## What to do
Beginning at the line that contains "Mode [button] (255, 215)" and ending at the last line of the records below, retype each line exactly and add nothing.

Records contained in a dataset
● ● ●
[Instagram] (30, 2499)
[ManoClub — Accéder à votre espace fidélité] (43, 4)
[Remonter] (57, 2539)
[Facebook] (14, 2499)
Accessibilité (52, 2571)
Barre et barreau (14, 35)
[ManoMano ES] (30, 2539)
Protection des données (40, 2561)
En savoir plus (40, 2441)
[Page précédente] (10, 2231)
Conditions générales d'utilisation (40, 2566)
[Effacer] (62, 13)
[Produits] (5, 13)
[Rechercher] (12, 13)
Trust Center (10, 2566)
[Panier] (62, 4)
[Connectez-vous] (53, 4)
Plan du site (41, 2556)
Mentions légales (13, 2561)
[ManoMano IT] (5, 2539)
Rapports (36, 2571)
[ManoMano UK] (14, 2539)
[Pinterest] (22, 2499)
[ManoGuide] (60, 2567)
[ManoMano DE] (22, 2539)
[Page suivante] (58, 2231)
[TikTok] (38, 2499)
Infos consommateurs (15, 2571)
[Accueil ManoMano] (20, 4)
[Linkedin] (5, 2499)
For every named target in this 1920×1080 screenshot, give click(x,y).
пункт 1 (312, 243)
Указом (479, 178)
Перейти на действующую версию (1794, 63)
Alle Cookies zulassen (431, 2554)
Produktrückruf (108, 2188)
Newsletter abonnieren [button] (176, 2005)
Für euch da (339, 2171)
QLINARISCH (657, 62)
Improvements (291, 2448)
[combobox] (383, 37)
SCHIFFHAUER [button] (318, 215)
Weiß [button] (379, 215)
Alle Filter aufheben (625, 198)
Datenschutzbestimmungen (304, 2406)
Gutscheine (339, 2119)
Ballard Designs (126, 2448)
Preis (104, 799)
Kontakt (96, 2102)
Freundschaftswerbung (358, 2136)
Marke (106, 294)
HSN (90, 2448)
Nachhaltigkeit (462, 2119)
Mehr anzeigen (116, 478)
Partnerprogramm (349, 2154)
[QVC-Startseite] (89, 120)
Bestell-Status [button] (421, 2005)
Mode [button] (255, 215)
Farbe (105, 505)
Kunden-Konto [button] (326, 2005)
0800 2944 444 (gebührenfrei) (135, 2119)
● ● ●
## Solution
Mode [button] (255, 215)
Farbe (105, 505)
Kunden-Konto [button] (326, 2005)
0800 2944 444 (gebührenfrei) (135, 2119)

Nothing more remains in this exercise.